Paul Strickland Scanner Centre (PSSC) will fund a £1.5 million MRI scanner for Mount Vernon Cancer Centre, it has been announced.
The scanner will enable the Mount Vernon Cancer Centre (MVCC), part of East and North Hertfordshire NHS Trust, and PSSC to work even more closely together, which will allow staff from both organisations to learn from each other and find new and better ways of improving care and treatment for local patients. The Cancer Centre will contribute its expertise in radiotherapy, as well as the scanning room. The scanner will be operated jointly by PSSC and MVCC staff, and will be a significant upgrade to the scanner currently being used at the cancer centre.

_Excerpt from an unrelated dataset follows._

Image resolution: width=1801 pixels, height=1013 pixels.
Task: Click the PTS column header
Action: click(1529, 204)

It’s expected that the new scanner will reduce waiting times, increase the number of people who are able to have a scan per day, and allow more precise radiotherapy treatment planning for cancer patients. The new machine will also feature a wider opening, making scans easier for large patients or those who have claustrophobia.

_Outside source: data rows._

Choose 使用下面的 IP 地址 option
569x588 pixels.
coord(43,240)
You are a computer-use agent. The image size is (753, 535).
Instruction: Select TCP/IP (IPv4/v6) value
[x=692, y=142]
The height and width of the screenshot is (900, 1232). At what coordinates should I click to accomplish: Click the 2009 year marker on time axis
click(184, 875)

Claire Strickland, PSSC Chief Executive, said: “Mount Vernon Hospital is an international leader in cancer treatment and deserves praise for investing in techniques that allow radiotherapy to be delivered with a degree of precision that wouldn’t have been possible only a few years ago. This has allowed this NHS cancer centre to reduce the amount of radiation given to sensitive healthy tissue (and therefore side effects to patients), potentially allowing increased doses directly to the tumour.

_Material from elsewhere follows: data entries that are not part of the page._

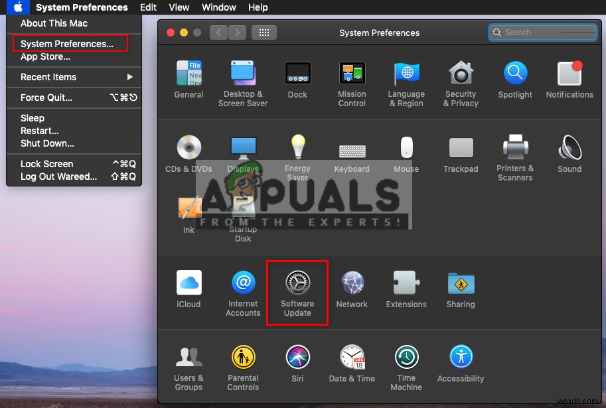This screenshot has height=408, width=606.
Task: Click inside the Search field
Action: click(542, 32)
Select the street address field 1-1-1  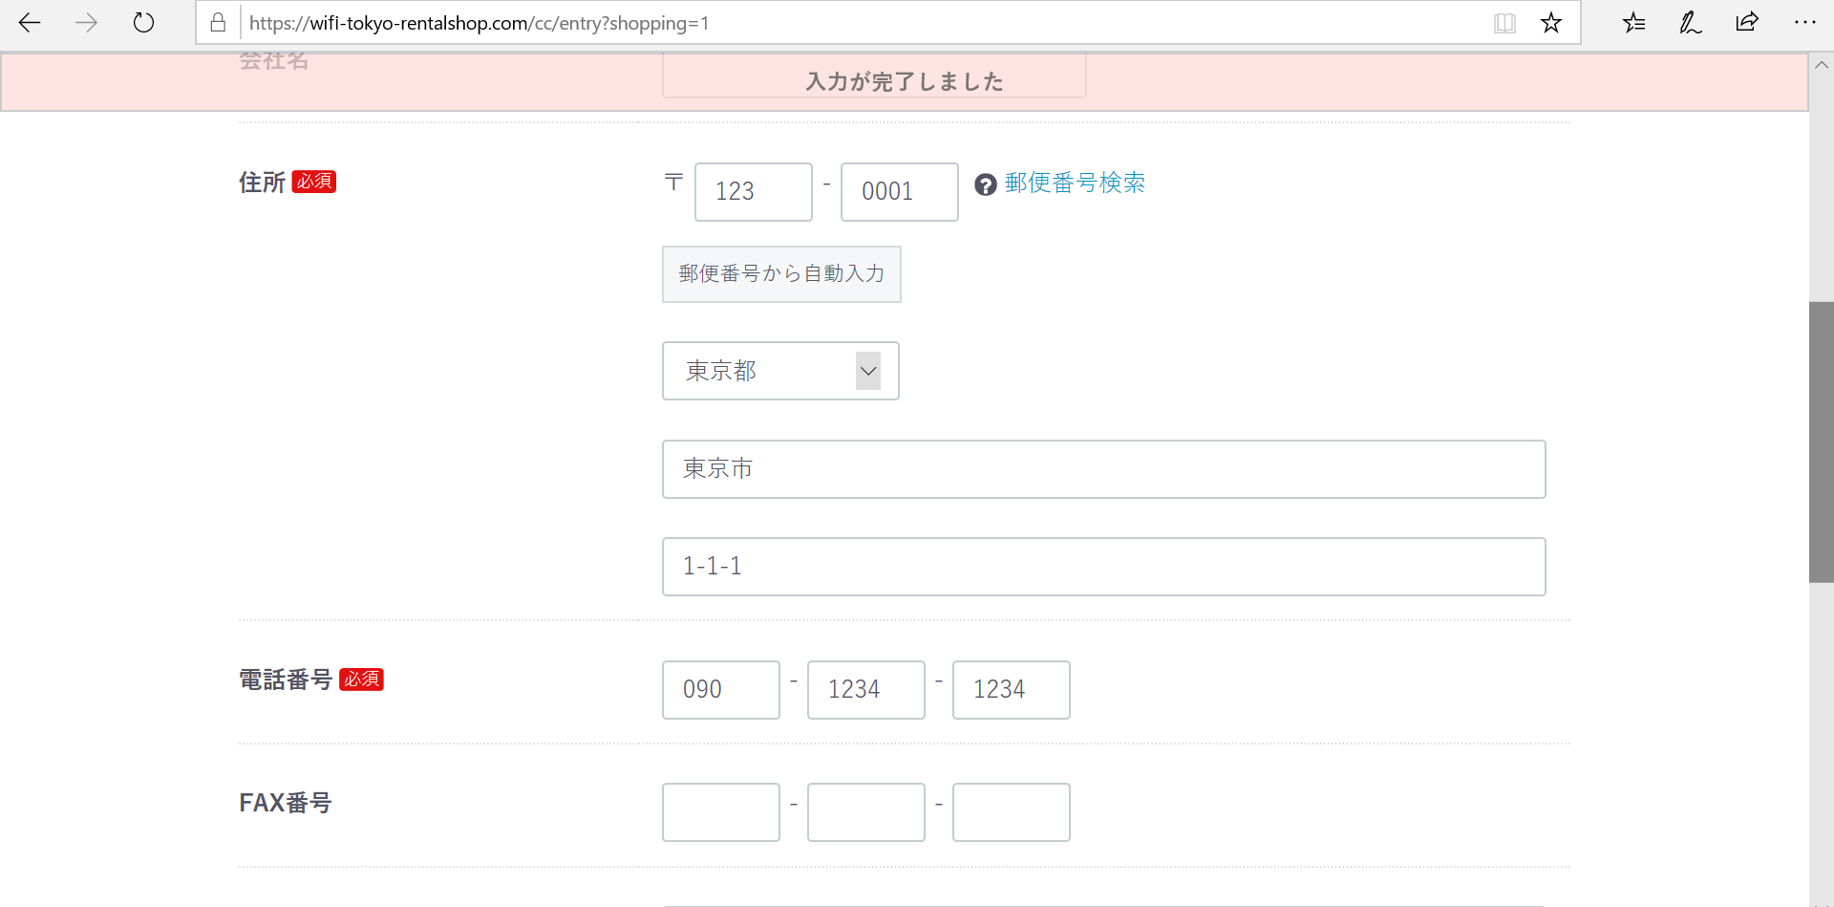1103,567
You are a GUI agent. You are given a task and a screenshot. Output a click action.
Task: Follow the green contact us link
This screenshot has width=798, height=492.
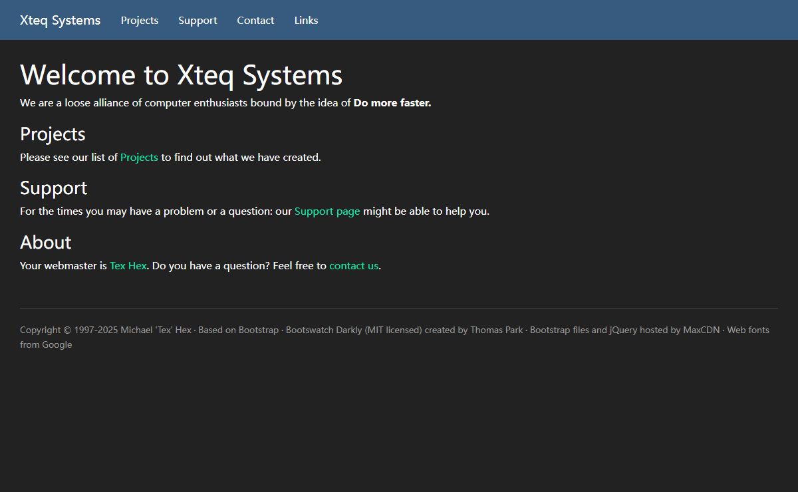click(x=354, y=266)
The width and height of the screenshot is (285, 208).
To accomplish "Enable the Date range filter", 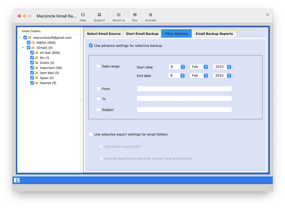I will tap(98, 66).
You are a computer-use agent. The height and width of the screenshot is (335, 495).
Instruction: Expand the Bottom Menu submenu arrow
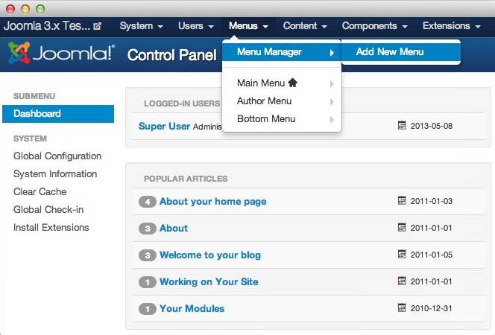pyautogui.click(x=332, y=119)
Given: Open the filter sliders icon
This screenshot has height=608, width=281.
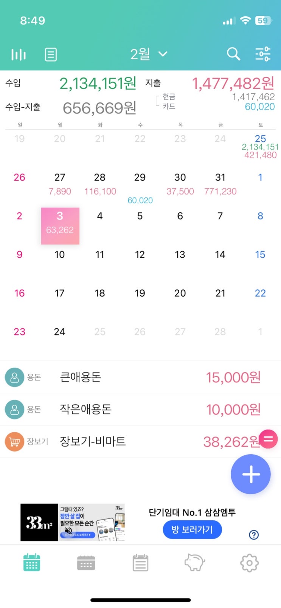Looking at the screenshot, I should [x=263, y=54].
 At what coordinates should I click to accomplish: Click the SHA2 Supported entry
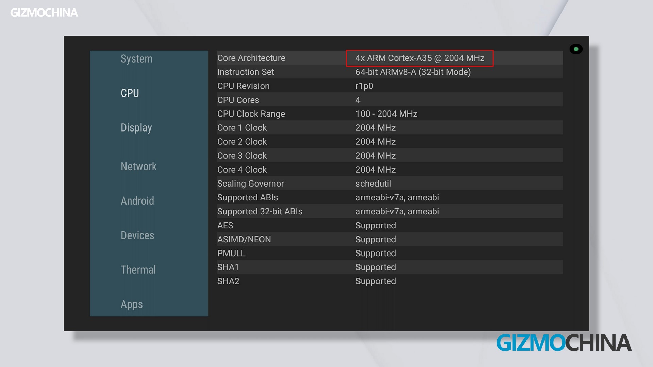375,281
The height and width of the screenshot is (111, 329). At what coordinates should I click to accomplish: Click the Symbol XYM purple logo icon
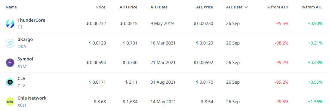[x=10, y=63]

“However, this degree of precision depends on the ability to determine the exact location, size and shape of the tumour in detail, which can only be achieved with cutting edge scanning equipment.
“Paul Strickland Scanner Centre is very proud that, thanks to the support of our fundraisers and donors, we’re able to help make treatment at Mount Vernon Hospital even better by deepening our partnership with Mount Vernon Cancer Centre, which directly benefits local people affected by cancer and other serious diseases.”
Jagdeep Kudhail, Head of Radiotherapy for Mount Vernon Cancer Centre, said: “This collaboration with our diagnostic partners will bring about the best possible innovative approach to cancer care. It will ensure expertise is shared, leading to improved outcomes for our patients.”